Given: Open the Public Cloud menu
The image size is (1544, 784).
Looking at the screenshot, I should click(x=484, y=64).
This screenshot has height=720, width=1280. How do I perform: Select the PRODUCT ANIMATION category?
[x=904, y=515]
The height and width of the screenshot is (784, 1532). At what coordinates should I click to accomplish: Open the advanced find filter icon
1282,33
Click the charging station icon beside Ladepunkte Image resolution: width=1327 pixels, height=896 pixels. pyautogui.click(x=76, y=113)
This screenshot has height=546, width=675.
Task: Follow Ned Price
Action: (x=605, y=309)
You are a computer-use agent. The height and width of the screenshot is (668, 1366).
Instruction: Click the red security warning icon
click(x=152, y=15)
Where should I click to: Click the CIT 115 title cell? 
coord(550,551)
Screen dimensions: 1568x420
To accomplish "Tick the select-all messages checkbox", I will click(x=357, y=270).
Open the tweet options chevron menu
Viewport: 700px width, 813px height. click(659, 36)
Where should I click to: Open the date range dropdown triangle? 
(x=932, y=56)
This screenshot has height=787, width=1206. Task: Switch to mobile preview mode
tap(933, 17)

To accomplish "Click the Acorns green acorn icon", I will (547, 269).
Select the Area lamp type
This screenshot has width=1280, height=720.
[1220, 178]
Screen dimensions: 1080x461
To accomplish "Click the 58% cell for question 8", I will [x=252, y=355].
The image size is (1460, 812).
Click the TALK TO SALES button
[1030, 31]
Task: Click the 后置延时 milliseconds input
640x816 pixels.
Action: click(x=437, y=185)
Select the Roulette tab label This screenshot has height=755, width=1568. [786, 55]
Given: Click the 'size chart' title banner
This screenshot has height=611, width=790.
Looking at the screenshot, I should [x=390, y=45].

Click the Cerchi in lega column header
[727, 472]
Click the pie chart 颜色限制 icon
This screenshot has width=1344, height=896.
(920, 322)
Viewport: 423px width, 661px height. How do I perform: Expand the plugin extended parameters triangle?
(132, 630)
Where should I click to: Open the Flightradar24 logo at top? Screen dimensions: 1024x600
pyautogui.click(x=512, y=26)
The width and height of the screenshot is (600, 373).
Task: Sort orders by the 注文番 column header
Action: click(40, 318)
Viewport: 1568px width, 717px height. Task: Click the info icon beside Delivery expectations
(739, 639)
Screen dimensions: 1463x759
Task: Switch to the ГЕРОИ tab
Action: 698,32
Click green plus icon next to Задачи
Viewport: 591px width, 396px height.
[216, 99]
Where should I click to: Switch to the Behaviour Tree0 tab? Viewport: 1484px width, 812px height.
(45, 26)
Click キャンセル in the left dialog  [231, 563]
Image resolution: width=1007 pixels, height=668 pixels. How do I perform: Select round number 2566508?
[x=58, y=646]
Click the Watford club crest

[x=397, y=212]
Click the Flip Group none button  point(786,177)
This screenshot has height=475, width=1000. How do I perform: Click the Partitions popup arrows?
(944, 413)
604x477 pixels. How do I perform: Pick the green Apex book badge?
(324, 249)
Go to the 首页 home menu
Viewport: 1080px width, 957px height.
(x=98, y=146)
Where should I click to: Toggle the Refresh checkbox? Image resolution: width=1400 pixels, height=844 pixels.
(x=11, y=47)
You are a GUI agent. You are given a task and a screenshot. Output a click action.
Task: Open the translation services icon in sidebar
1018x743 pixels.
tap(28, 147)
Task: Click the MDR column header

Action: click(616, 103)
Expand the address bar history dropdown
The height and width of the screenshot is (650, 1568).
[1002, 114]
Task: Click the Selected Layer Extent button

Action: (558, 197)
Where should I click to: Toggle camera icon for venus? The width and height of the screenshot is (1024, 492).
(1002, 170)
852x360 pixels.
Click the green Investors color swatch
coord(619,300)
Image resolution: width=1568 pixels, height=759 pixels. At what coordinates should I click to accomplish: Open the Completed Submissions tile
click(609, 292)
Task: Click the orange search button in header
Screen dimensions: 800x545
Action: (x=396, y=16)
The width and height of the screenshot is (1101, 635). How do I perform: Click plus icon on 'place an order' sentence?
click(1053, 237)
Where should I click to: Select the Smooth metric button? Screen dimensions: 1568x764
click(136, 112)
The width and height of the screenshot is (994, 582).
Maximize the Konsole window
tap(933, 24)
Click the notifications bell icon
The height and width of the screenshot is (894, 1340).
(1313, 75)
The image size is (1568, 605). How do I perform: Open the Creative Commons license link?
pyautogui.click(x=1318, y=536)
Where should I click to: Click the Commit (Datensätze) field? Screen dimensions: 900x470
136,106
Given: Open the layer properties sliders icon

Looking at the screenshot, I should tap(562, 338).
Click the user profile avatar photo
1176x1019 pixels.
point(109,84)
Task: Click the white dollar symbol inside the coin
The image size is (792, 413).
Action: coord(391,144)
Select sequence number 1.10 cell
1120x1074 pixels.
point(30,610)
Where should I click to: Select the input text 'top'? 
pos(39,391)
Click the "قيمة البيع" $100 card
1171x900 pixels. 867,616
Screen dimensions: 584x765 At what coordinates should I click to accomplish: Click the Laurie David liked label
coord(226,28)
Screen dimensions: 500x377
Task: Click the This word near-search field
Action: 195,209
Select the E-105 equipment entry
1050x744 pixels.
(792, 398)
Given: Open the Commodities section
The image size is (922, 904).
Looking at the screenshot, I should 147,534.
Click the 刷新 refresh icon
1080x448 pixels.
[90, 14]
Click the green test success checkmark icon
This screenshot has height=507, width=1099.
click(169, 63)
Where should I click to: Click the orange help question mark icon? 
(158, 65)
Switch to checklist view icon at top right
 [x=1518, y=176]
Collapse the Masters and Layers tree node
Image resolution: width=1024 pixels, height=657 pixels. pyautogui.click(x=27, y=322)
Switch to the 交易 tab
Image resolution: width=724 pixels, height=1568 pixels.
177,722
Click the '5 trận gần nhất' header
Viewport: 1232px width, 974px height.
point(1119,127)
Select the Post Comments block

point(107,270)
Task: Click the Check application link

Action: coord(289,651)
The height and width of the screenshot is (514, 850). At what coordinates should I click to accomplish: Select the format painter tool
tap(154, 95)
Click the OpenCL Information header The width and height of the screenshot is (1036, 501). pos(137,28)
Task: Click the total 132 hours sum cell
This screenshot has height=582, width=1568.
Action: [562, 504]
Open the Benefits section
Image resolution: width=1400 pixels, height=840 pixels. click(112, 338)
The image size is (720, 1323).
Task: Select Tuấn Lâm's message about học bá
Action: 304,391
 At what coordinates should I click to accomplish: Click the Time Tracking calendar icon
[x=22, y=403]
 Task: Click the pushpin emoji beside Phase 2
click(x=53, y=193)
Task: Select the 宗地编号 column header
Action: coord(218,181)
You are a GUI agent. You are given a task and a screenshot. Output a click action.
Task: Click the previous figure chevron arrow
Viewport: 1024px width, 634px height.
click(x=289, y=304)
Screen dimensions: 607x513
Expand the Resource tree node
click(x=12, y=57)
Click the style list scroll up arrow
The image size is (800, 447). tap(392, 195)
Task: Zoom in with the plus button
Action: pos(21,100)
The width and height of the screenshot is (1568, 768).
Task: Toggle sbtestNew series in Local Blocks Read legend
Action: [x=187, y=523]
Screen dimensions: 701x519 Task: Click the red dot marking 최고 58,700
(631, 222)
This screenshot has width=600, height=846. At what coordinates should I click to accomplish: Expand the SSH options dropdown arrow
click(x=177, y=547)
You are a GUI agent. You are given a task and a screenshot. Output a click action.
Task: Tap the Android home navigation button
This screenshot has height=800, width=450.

—————

Every line of data must be returned unchanged.

▶ Response:
Given: Open the Public Cloud menu
The image size is (1544, 784).
Looking at the screenshot, I should click(x=484, y=64).
This screenshot has height=720, width=1280. How do I perform: Select the PRODUCT ANIMATION category?
[x=904, y=515]
The height and width of the screenshot is (784, 1532). At what coordinates should I click to accomplish: Open the advanced find filter icon
1282,33
Click the charging station icon beside Ladepunkte Image resolution: width=1327 pixels, height=896 pixels. pyautogui.click(x=76, y=113)
This screenshot has height=546, width=675.
Task: Follow Ned Price
Action: (x=605, y=309)
You are a computer-use agent. The height and width of the screenshot is (668, 1366).
Instruction: Click the red security warning icon
click(x=152, y=15)
Where should I click to: Click the CIT 115 title cell? 
coord(550,551)
Screen dimensions: 1568x420
To accomplish "Tick the select-all messages checkbox", I will click(x=357, y=270).
Open the tweet options chevron menu
Viewport: 700px width, 813px height. click(659, 36)
Where should I click to: Open the date range dropdown triangle? 
(x=932, y=56)
This screenshot has height=787, width=1206. Task: Switch to mobile preview mode
tap(933, 17)

To accomplish "Click the Acorns green acorn icon", I will (547, 269).
Select the Area lamp type
This screenshot has width=1280, height=720.
[1220, 178]
Screen dimensions: 1080x461
To accomplish "Click the 58% cell for question 8", I will [x=252, y=355].
The image size is (1460, 812).
Click the TALK TO SALES button
[1030, 31]
Task: Click the 后置延时 milliseconds input
640x816 pixels.
Action: click(x=437, y=185)
Select the Roulette tab label This screenshot has height=755, width=1568. [786, 55]
Given: Click the 'size chart' title banner
This screenshot has height=611, width=790.
Looking at the screenshot, I should [x=390, y=45].

Click the Cerchi in lega column header
[727, 472]
Click the pie chart 颜色限制 icon
This screenshot has width=1344, height=896.
(920, 322)
Viewport: 423px width, 661px height. How do I perform: Expand the plugin extended parameters triangle?
(132, 630)
Where should I click to: Open the Flightradar24 logo at top? Screen dimensions: 1024x600
pyautogui.click(x=512, y=26)
The width and height of the screenshot is (600, 373).
Task: Sort orders by the 注文番 column header
Action: click(40, 318)
Viewport: 1568px width, 717px height. Task: Click the info icon beside Delivery expectations
(739, 639)
Screen dimensions: 1463x759
Task: Switch to the ГЕРОИ tab
Action: 698,32
Click green plus icon next to Задачи
Viewport: 591px width, 396px height.
[216, 99]
Where should I click to: Switch to the Behaviour Tree0 tab? Viewport: 1484px width, 812px height.
(45, 26)
Click キャンセル in the left dialog  [231, 563]
Image resolution: width=1007 pixels, height=668 pixels. How do I perform: Select round number 2566508?
[x=58, y=646]
Click the Watford club crest

[x=397, y=212]
Click the Flip Group none button  point(786,177)
This screenshot has height=475, width=1000. How do I perform: Click the Partitions popup arrows?
(944, 413)
604x477 pixels. How do I perform: Pick the green Apex book badge?
(324, 249)
Go to the 首页 home menu
Viewport: 1080px width, 957px height.
(x=98, y=146)
Where should I click to: Toggle the Refresh checkbox? Image resolution: width=1400 pixels, height=844 pixels.
(x=11, y=47)
You are a GUI agent. You are given a task and a screenshot. Output a click action.
Task: Open the translation services icon in sidebar
1018x743 pixels.
tap(28, 147)
Task: Click the MDR column header

Action: click(616, 103)
Expand the address bar history dropdown
The height and width of the screenshot is (650, 1568).
[1002, 114]
Task: Click the Selected Layer Extent button

Action: (558, 197)
Where should I click to: Toggle camera icon for venus? The width and height of the screenshot is (1024, 492).
(1002, 170)
852x360 pixels.
Click the green Investors color swatch
coord(619,300)
Image resolution: width=1568 pixels, height=759 pixels. At what coordinates should I click to accomplish: Open the Completed Submissions tile
click(609, 292)
Task: Click the orange search button in header
Screen dimensions: 800x545
Action: (x=396, y=16)
The width and height of the screenshot is (1101, 635). How do I perform: Click plus icon on 'place an order' sentence?
click(1053, 237)
Where should I click to: Select the Smooth metric button? Screen dimensions: 1568x764
click(136, 112)
The width and height of the screenshot is (994, 582).
Maximize the Konsole window
tap(933, 24)
Click the notifications bell icon
The height and width of the screenshot is (894, 1340).
(1313, 75)
The image size is (1568, 605). How do I perform: Open the Creative Commons license link?
pyautogui.click(x=1318, y=536)
Where should I click to: Click the Commit (Datensätze) field? Screen dimensions: 900x470
136,106
Given: Open the layer properties sliders icon

Looking at the screenshot, I should tap(562, 338).
Click the user profile avatar photo
1176x1019 pixels.
point(109,84)
Task: Click the white dollar symbol inside the coin
The image size is (792, 413).
Action: coord(391,144)
Select sequence number 1.10 cell
1120x1074 pixels.
point(30,610)
Where should I click to: Select the input text 'top'? 
pos(39,391)
Click the "قيمة البيع" $100 card
1171x900 pixels. 867,616
Screen dimensions: 584x765 At what coordinates should I click to accomplish: Click the Laurie David liked label
coord(226,28)
Screen dimensions: 500x377
Task: Click the This word near-search field
Action: 195,209
Select the E-105 equipment entry
1050x744 pixels.
(792, 398)
Given: Open the Commodities section
The image size is (922, 904).
Looking at the screenshot, I should 147,534.
Click the 刷新 refresh icon
1080x448 pixels.
[90, 14]
Click the green test success checkmark icon
This screenshot has height=507, width=1099.
click(169, 63)
Where should I click to: Click the orange help question mark icon? 
(158, 65)
Switch to checklist view icon at top right
 [x=1518, y=176]
Collapse the Masters and Layers tree node
Image resolution: width=1024 pixels, height=657 pixels. pyautogui.click(x=27, y=322)
Switch to the 交易 tab
Image resolution: width=724 pixels, height=1568 pixels.
177,722
Click the '5 trận gần nhất' header
Viewport: 1232px width, 974px height.
point(1119,127)
Select the Post Comments block

point(107,270)
Task: Click the Check application link

Action: coord(289,651)
The height and width of the screenshot is (514, 850). At what coordinates should I click to accomplish: Select the format painter tool
tap(154, 95)
Click the OpenCL Information header The width and height of the screenshot is (1036, 501). pos(137,28)
Task: Click the total 132 hours sum cell
This screenshot has height=582, width=1568.
Action: [562, 504]
Open the Benefits section
Image resolution: width=1400 pixels, height=840 pixels. click(112, 338)
The image size is (720, 1323).
Task: Select Tuấn Lâm's message about học bá
Action: 304,391
 At what coordinates should I click to accomplish: Click the Time Tracking calendar icon
[x=22, y=403]
 Task: Click the pushpin emoji beside Phase 2
click(x=53, y=193)
Task: Select the 宗地编号 column header
Action: coord(218,181)
You are a GUI agent. You are given a task and a screenshot. Output a click action.
Task: Click the previous figure chevron arrow
Viewport: 1024px width, 634px height.
click(x=289, y=304)
Screen dimensions: 607x513
Expand the Resource tree node
click(x=12, y=57)
Click the style list scroll up arrow
The image size is (800, 447). tap(392, 195)
Task: Zoom in with the plus button
Action: pos(21,100)
The width and height of the screenshot is (1568, 768).
Task: Toggle sbtestNew series in Local Blocks Read legend
Action: [x=187, y=523]
Screen dimensions: 701x519 Task: Click the red dot marking 최고 58,700
(631, 222)
This screenshot has width=600, height=846. At what coordinates should I click to accomplish: Expand the SSH options dropdown arrow
click(x=177, y=547)
You are a GUI agent. You are given a task and a screenshot. Output a click action.
Task: Tap the Android home navigation button
This screenshot has height=800, width=450.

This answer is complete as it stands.